The Chinese government's tax revenue has been progressively decreasing in relation to the size of the economy since 2015, and the pandemic has exacerbated this situation. CNN's analysis of government statistics reveals that overall tax income at all levels of government experienced a significant decline of 3.5% in 2022 compared to the previous year - the largest drop since China's tax reform in 1993.

Fueling anger

The central government appears to have been shocked by the surge in penalties meted out by local authorities.

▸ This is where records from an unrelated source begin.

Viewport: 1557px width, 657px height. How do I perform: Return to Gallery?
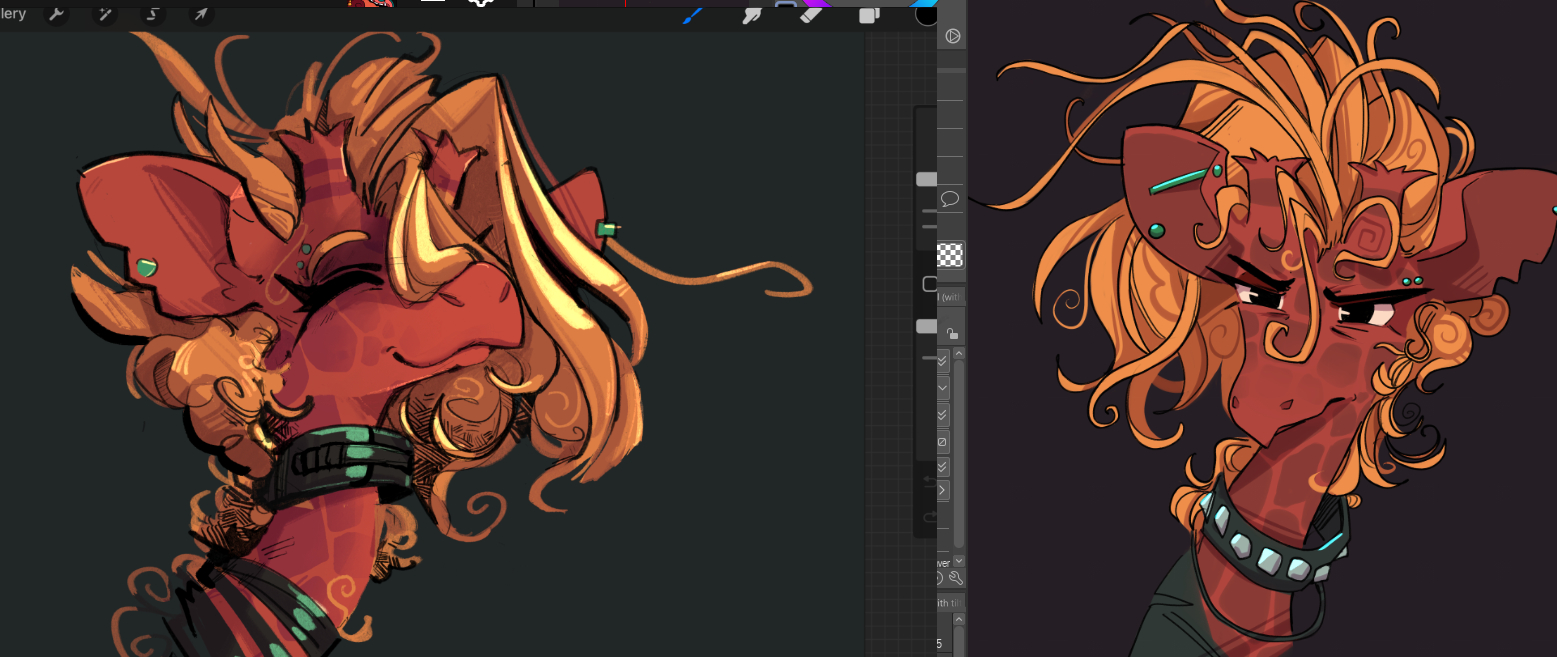tap(13, 14)
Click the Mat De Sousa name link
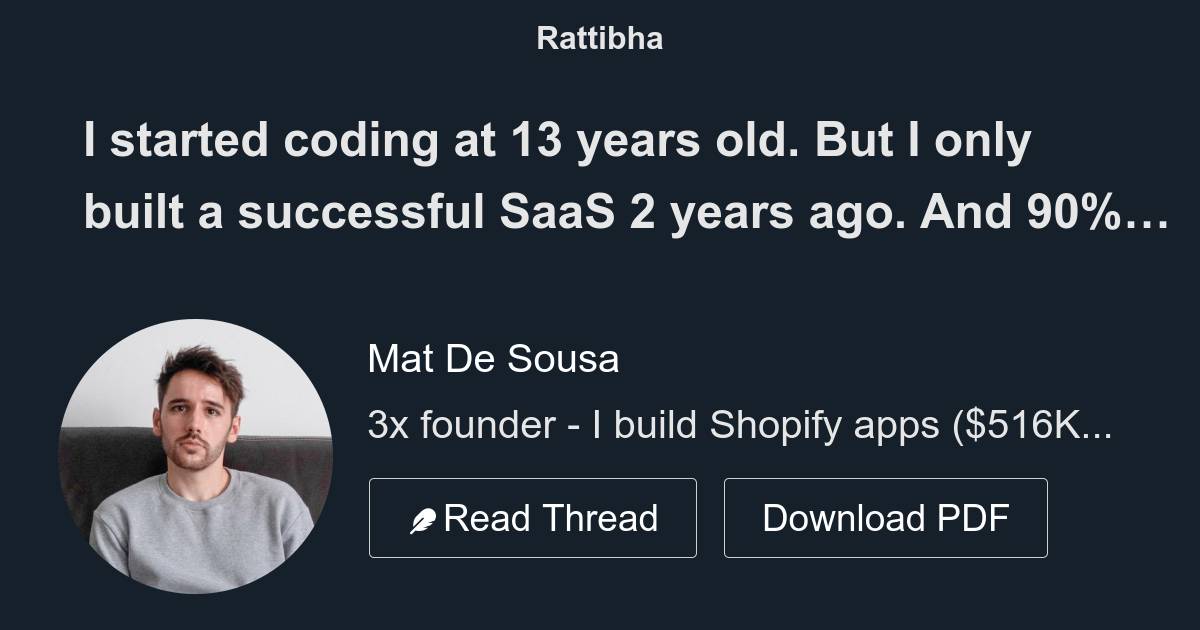 coord(494,358)
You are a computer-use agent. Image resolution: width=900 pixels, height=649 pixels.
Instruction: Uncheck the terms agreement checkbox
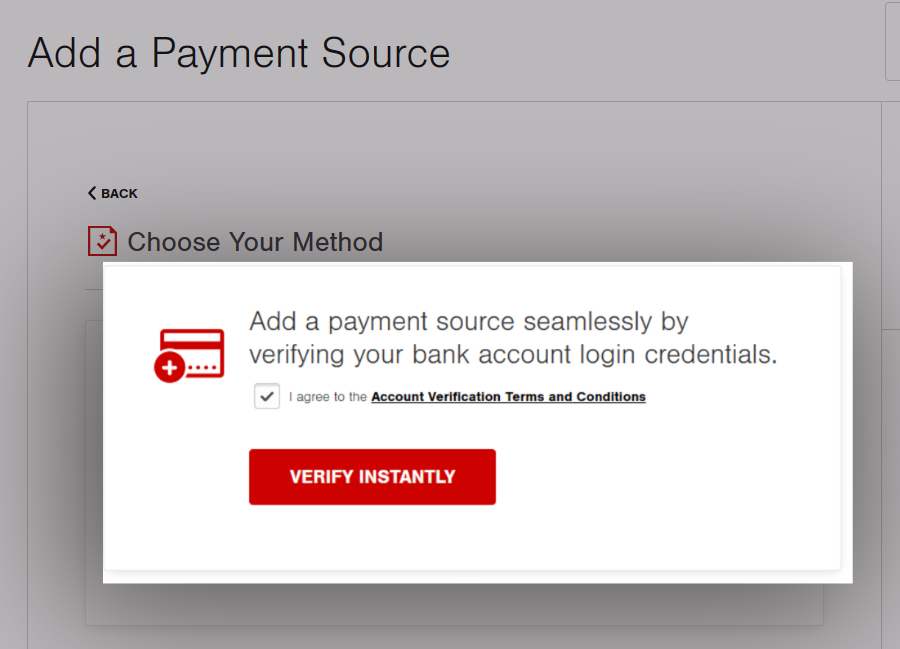pyautogui.click(x=266, y=397)
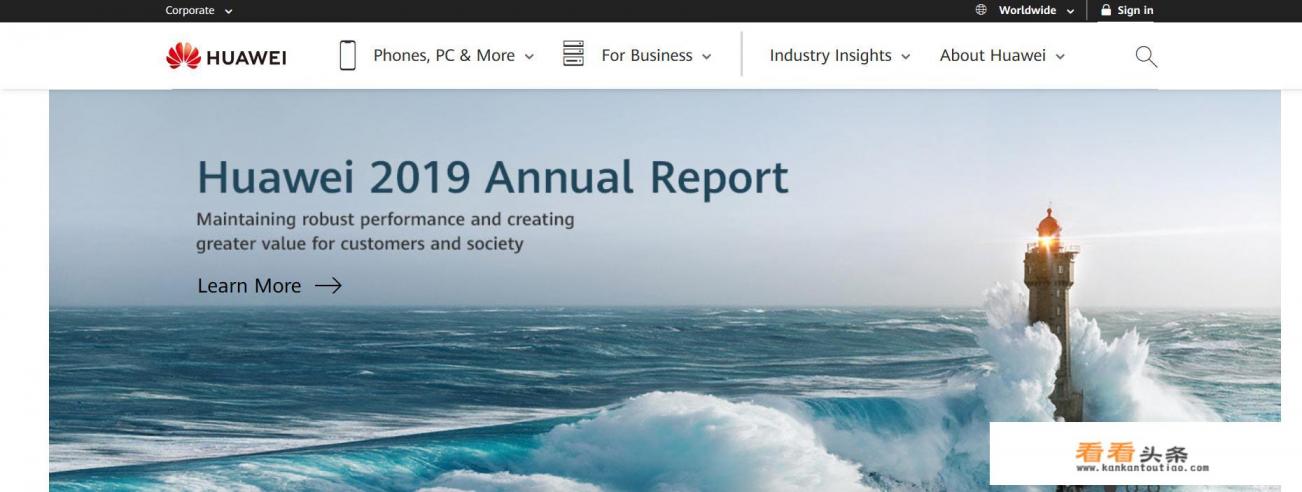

Beijing issued a directive last year, prohibiting local governments from imposing "arbitrary fines" to generate revenue. Additionally, inspection teams were dispatched to ensure compliance with this policy. Despite these measures, the issue has not been resolved. In July, Premier Li Qiang, who assumed office in March, expressed his intention to address the problem of "arbitrary charges, arbitrary fines" imposed on private businesses.

Imposing arbitrary fines on small businesses to address financial shortfalls in local governments is considered unwise and counterproductive by Steve Tsang, the director of the SOAS China Institute at SOAS University of London. This approach can harm the economy, undermine business confidence, and potentially increase discontent with Beijing.

He mentioned that the magnitude of financial pressure faced by China's local governments is immense, to the extent that alternative methods of generating income can only address a comparatively minor deficit. Additionally, he stated that imposing arbitrary fines not only negatively impacts businesses but also diminishes the entrepreneurial drive of small business proprietors.

Whats worse, it could make life harder for the poor and ignite more public dissent against the authorities, said Joseph Cheng, a retired professor at the City University of Hong Kong.